Detroit Economic Growth Corporation
DEGC president Rodrick Miller
The new Detroit Economic Growth Corporation
(DEGC) chief executive officer says an ordinance currently being prepared by Detroit City Council would "undermine [Detroit's] economic progress well before our recovery has hit critical mass," according to a report from Freep business columnist Tom Walsh
Over the summer, the council began preparing the ordinance, which calls for developers seeking subsidies of $300,000 or more to enter into a legally binding community benefits agreement with local groups. Such an agreement would require certain goals for hiring Detroit residents and awarding contracts to Detroit-based businesses. To Rodrick Miller, DEGC chief exec and president, it would be a terrible idea.
Miller tells Walsh, who is clearly singing the same tune as the DEGC chief, that an ordinance requiring CBAs "could create a red-tape nightmare, adding extra time and costs to each project — and potentially [introduce] corruption into the system."

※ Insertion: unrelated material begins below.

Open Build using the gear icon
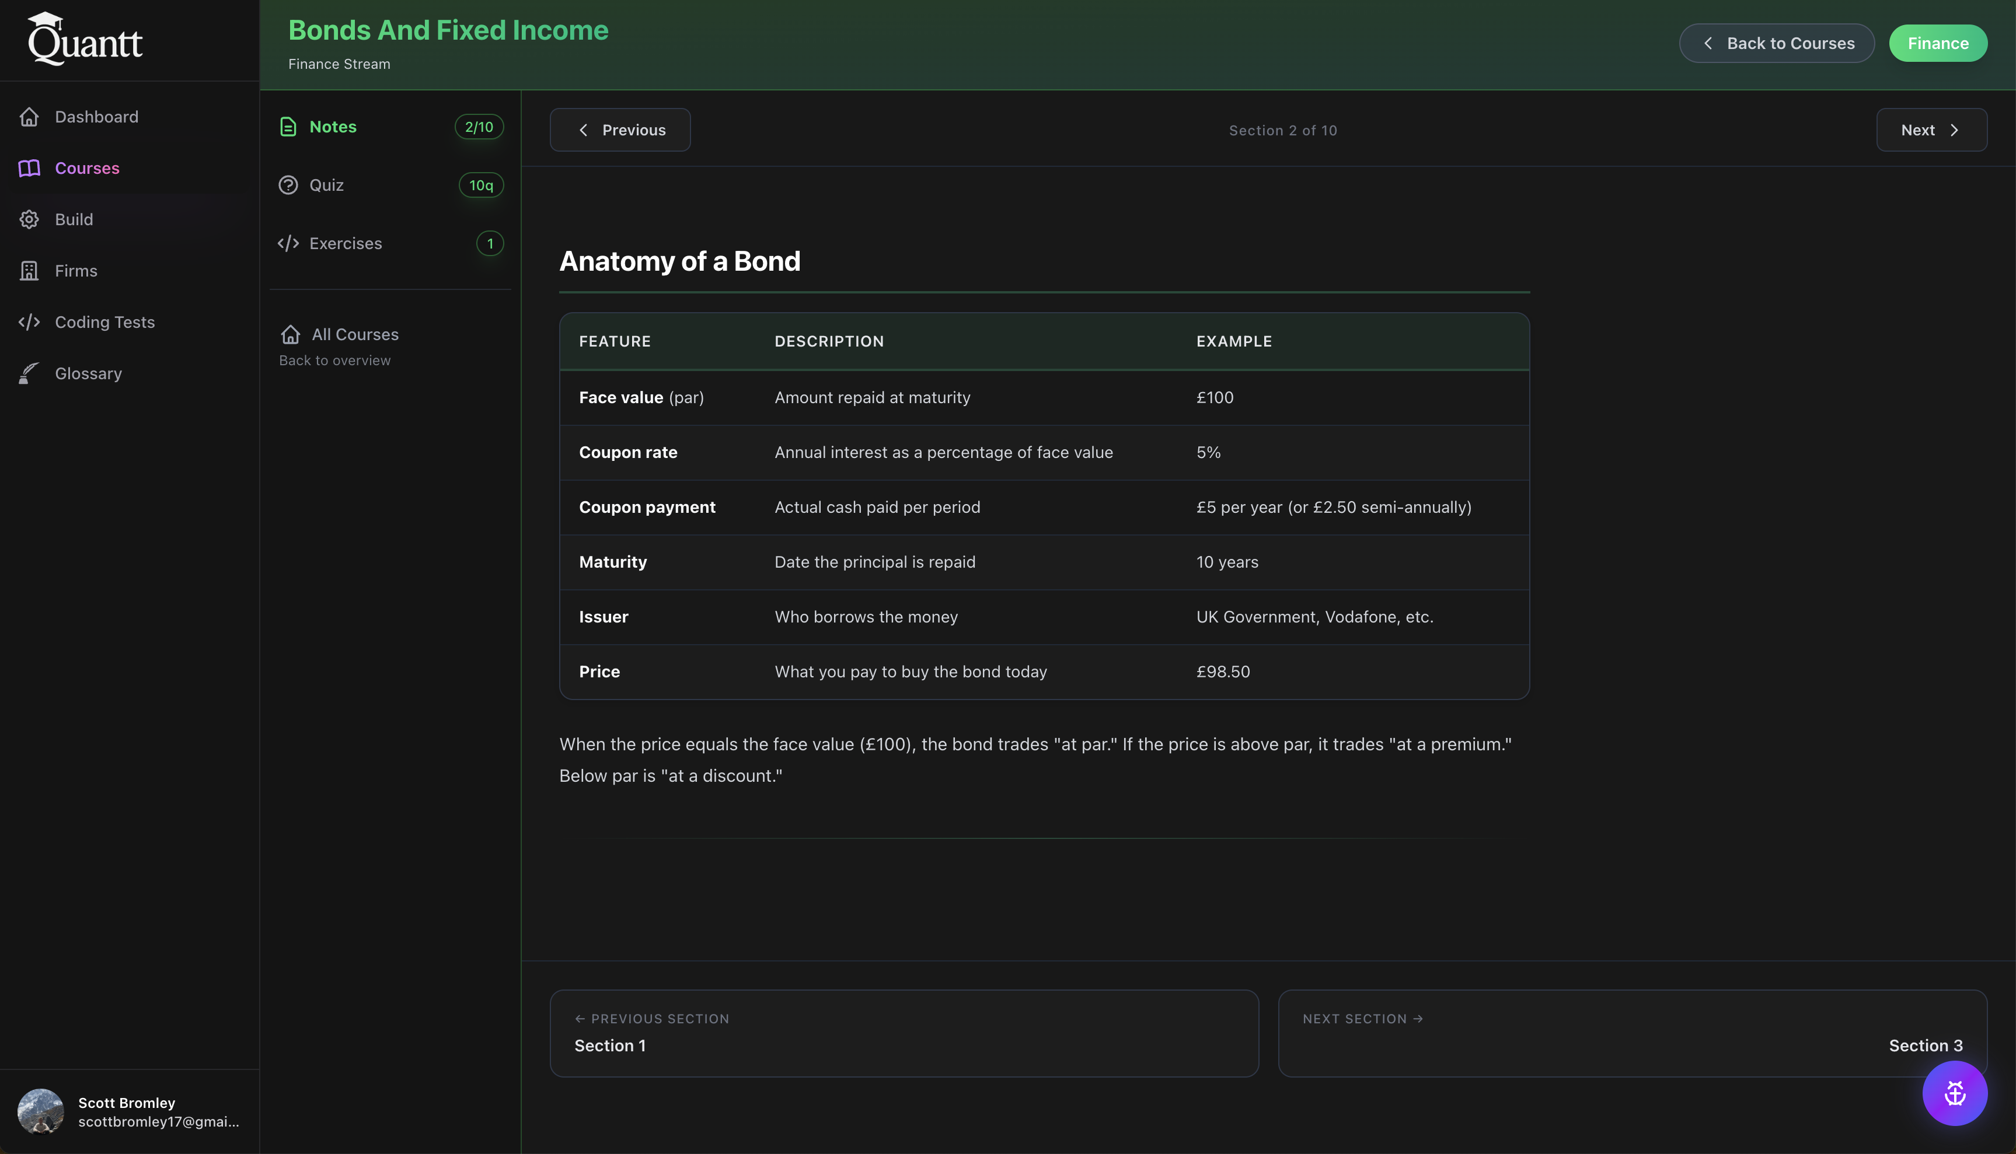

Council President Brenda Jones' office has taken the lead in drafting the ordinance, a move Walsh says stemmed from the city's findings earlier this year that Marathon Petroleum fell well short of hiring Detroiters after it received a $175 million tax break so the company could expand its footprint
Walsh reports that in a letter to council, Miller wrote: "We know from years of recruiting companies that Detroit still has big obstacles to overcome related to costs, image, and workforce to compete against other cities and our surrounding suburbs. We are, in effect, paying businesses to jump over the barriers they face: high taxes, questionable services, low adult literacy, blighted surroundings and negative perceptions. If we raise the height of the barriers with CBAs we will simply have to pay more in public incentives to get businesses to jump over them. We can't afford that. Isn't it more cost effective to lower those barriers?"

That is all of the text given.